No es un perdón espontáneo, pero es un perdón al fin, tan histórico como inédito. Llega 14 años de ardua lucha después. Un organismo internacional como la Corte Interamericana de Derechos Humanos de la OEA, sentenció, en el 2020, que el Estado Peruano es responsable de la violación al derecho a la libertad e integridad personal, a no ser sometida a torturas, a la vida privada y de garantizar tales derechos fundamentales. El pasado jueves 3 de noviembre, este simbólico perdón se materializó en auditorio del Ministerio de Justicia y sienta un precedente internacional ante los casos de tortura contra la población LGTB.

Historia de una tortura

Fue terrible lo que le ocurrió a Azul Rojas Marín. Para dimensionar la trascendencia de su lucha y de este perdón, días antes de la ceremonia fuimos hasta La Libertad, para recorrer junto a ella, ese trágico circuito que empezó la media noche del 25 de febrero del 2008, la madrugada miserable en la que fue violada y torturada por tres efectivos de la policía nacional. Azul, por entonces, tenía 26 años y aún no se definía como mujer transgénero. Era gay cuando fue interceptada por un patrullero de Casa Grande en la carretera, regresando a su casa en el poblado de loche, desde su trabajo vendiendo ganado. No llevar el DNI consigo, casi le costó la vida. Azul permaneció hasta las 6 am en la comisaría sin que se registrara su detención. Si bien lo que ocurrió allí adentro, en esas horas, fue lo peor, se trató solo la primera etapa de este vejamen interinstitucional.  Dos días después, Azul presentó una denuncia en la comisaría de Casa Grande y, al mes siguiente, el Ministerio Público dispuso promover una investigación preliminar contra el personal policial involucrado y en abril de ese año incluyó los delitos de violación sexual y abuso de autoridad. En mayo del 2008, Rojas Marín solicitó la ampliación de la denuncia para incluir el delito de tortura. Sin embargo, lejos de acoger su pedido, en junio de ese fatídico 2008, la Fiscalía resolvió no proceder a la ampliación de la investigación.
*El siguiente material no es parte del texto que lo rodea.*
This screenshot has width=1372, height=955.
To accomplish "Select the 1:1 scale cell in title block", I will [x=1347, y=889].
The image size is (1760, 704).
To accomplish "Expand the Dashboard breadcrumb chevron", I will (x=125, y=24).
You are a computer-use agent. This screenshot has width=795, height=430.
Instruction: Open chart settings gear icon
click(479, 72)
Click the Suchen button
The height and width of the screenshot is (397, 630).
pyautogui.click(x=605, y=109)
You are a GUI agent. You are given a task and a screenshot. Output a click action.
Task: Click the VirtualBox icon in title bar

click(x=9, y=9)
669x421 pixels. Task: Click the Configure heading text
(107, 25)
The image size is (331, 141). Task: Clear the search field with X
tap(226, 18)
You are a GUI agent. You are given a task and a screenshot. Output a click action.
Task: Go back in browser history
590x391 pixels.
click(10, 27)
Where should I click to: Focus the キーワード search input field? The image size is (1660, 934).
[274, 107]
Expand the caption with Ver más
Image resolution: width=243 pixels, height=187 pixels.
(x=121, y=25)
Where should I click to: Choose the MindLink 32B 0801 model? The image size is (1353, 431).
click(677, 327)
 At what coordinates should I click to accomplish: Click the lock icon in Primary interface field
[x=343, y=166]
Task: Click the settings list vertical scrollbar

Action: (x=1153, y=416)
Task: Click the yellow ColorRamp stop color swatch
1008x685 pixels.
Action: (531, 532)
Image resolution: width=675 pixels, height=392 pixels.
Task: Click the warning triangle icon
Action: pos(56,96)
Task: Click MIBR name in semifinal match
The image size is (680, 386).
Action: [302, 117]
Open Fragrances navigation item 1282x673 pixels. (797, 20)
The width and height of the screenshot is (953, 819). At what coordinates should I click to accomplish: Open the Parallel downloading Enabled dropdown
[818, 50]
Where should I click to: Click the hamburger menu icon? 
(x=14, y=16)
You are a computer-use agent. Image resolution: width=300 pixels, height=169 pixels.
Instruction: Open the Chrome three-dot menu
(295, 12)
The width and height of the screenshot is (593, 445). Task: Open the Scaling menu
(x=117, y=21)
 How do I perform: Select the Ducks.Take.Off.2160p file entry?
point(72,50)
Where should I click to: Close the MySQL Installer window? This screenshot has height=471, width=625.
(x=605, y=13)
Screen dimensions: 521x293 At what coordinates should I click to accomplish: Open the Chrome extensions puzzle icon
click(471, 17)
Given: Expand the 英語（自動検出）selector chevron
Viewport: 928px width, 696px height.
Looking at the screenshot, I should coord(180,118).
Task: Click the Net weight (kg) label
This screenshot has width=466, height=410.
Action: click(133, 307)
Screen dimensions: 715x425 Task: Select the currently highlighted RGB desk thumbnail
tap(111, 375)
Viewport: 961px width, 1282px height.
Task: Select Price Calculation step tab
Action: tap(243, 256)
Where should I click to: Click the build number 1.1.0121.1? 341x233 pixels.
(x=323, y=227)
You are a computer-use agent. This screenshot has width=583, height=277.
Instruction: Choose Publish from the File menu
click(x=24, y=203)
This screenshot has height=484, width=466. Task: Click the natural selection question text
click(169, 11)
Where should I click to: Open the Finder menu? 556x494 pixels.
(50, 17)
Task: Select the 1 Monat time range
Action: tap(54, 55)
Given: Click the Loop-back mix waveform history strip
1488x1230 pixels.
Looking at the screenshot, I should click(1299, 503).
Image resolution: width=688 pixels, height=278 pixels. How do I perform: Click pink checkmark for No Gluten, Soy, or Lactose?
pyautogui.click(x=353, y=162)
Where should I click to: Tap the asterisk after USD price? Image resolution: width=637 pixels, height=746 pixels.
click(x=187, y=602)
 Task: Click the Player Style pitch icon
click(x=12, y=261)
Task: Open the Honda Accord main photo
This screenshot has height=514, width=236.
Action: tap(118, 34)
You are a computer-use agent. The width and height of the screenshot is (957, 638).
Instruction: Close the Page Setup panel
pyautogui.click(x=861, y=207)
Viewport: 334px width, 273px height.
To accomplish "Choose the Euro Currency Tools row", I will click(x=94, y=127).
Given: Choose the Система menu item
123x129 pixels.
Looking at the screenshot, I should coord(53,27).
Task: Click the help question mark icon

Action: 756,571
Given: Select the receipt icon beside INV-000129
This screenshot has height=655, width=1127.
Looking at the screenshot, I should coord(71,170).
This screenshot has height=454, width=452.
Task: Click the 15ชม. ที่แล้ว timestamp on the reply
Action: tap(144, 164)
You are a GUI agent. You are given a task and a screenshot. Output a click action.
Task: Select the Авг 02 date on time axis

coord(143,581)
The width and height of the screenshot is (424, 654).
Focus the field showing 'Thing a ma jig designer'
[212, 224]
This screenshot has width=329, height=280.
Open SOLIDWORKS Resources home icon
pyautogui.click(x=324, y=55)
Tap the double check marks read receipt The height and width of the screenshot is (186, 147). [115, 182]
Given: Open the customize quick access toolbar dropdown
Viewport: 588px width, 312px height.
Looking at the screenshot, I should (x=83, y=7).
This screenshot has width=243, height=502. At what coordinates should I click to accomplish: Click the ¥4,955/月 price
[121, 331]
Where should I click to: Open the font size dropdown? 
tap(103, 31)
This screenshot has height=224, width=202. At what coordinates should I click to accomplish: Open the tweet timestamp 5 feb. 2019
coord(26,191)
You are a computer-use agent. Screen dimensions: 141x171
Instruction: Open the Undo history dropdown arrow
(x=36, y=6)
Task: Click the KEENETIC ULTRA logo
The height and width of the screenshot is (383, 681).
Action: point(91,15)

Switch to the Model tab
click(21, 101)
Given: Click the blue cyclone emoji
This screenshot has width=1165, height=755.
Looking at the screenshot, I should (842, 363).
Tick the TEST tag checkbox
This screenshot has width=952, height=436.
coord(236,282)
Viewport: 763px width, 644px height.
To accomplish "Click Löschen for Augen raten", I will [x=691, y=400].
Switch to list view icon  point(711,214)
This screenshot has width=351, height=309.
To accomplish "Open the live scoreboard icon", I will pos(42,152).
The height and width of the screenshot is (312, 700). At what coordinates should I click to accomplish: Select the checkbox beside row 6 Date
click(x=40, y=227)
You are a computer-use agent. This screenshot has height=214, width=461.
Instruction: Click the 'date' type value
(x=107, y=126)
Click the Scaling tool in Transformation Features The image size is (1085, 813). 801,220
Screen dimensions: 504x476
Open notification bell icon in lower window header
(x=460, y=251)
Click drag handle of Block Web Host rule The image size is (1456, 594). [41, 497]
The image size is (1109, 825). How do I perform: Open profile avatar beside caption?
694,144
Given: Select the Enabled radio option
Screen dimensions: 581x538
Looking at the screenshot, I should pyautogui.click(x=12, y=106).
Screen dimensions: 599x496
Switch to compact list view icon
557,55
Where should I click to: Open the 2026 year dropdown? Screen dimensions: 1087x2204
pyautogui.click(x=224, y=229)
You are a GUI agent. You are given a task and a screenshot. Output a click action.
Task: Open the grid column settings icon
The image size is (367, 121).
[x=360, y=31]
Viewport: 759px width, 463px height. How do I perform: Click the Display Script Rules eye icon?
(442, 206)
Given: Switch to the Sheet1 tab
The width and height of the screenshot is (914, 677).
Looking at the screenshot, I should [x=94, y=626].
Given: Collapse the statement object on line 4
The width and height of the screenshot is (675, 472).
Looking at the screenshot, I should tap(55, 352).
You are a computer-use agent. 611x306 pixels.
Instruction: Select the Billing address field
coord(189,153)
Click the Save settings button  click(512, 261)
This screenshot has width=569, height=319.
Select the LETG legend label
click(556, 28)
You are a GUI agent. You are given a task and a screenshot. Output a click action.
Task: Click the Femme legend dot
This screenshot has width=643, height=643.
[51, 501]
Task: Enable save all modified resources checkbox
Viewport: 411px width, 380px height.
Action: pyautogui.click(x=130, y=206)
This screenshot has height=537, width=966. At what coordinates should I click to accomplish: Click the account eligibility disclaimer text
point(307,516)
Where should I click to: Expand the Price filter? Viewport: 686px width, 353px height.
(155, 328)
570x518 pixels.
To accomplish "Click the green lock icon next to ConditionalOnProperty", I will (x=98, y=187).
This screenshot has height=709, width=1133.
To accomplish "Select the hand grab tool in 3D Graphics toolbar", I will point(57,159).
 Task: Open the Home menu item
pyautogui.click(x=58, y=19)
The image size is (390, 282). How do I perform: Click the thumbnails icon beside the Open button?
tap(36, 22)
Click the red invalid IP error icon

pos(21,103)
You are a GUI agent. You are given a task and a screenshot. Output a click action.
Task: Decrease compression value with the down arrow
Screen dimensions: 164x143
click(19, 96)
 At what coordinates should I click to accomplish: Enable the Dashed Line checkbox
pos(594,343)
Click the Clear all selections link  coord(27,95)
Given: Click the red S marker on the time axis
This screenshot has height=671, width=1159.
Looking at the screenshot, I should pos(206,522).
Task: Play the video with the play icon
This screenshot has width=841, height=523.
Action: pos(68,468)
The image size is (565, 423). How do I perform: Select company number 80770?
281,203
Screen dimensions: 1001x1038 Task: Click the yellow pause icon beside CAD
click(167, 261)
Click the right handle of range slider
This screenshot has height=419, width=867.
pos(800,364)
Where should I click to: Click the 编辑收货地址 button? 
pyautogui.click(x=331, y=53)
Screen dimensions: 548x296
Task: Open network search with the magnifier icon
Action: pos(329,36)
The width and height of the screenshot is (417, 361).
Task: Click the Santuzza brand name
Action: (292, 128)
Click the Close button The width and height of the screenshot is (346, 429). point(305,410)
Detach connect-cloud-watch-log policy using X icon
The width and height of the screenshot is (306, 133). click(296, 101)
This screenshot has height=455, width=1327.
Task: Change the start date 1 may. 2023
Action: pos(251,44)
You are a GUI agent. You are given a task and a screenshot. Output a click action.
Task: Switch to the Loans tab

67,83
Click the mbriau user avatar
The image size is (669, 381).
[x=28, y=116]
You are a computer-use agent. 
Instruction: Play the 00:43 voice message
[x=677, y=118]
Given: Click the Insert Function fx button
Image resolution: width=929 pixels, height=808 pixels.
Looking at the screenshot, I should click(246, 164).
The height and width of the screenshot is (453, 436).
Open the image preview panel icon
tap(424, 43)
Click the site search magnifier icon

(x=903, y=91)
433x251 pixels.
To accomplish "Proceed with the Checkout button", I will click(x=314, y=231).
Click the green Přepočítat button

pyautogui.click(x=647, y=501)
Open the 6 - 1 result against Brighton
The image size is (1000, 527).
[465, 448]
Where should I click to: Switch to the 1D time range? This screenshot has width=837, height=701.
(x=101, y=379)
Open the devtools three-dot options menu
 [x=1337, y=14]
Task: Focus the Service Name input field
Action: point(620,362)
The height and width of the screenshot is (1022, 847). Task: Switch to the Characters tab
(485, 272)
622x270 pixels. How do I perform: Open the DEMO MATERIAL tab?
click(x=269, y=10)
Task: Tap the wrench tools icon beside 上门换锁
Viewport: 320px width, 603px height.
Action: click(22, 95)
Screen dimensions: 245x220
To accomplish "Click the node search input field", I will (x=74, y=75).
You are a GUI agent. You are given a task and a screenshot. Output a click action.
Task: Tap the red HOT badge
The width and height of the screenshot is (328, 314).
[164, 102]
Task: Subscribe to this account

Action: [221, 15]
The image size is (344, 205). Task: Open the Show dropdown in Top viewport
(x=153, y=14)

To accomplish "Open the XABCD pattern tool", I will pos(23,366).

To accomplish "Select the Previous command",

La apelación de Azul, no prosperó, la Fiscalía le falló, pero aún faltaba la última estocada del sistema. En enero del año siguiente, el Poder Judicial decidió archivar el caso, a pesar de pruebas como el examen del médico legista que constataba las serias lesiones en el cuerpo de Azul. Nada más crudo para entender el lamentable criterio que suelen tener algunas de nuestras autoridades de justicia, que observar el sanador careo que hace pocos días tuvo Azul con uno de los 3 jueces que decidió no dictar prisión preventiva contra los 3 policías implicados, a pesar de las pruebas. El magistrado Víctor Burgos nos recibió en su oficina. Luego de unos minutos muy intensos, Víctor Burgos, hoy juez superior de la Libertad, tuvo la extemporánea nobleza de admitir ante cámaras el prejuicio que nubló su juicio. Nunca habíamos escuchado a una autoridad admitirlo. Azul lo escuchó, frente a frente. Al fin algo de paz, dolorosa y tan demorada, pero paz.

El 12 de marzo del 2020, la CIDH, dictó una histórica sentencia en la cual declaró internacionalmente responsable a la República del Perú, al Estado Peruano por la violación de los derechos a la libertad personal, integridad personal, a la vida a privada y a no ser sometida a tortura de Azul Rojas Marín. Una lucha de casi 15 años en la que fue apoyada por el Centro de Promoción y Defensa de los Derechos Sexuales y Reproductivos, PROMSEX.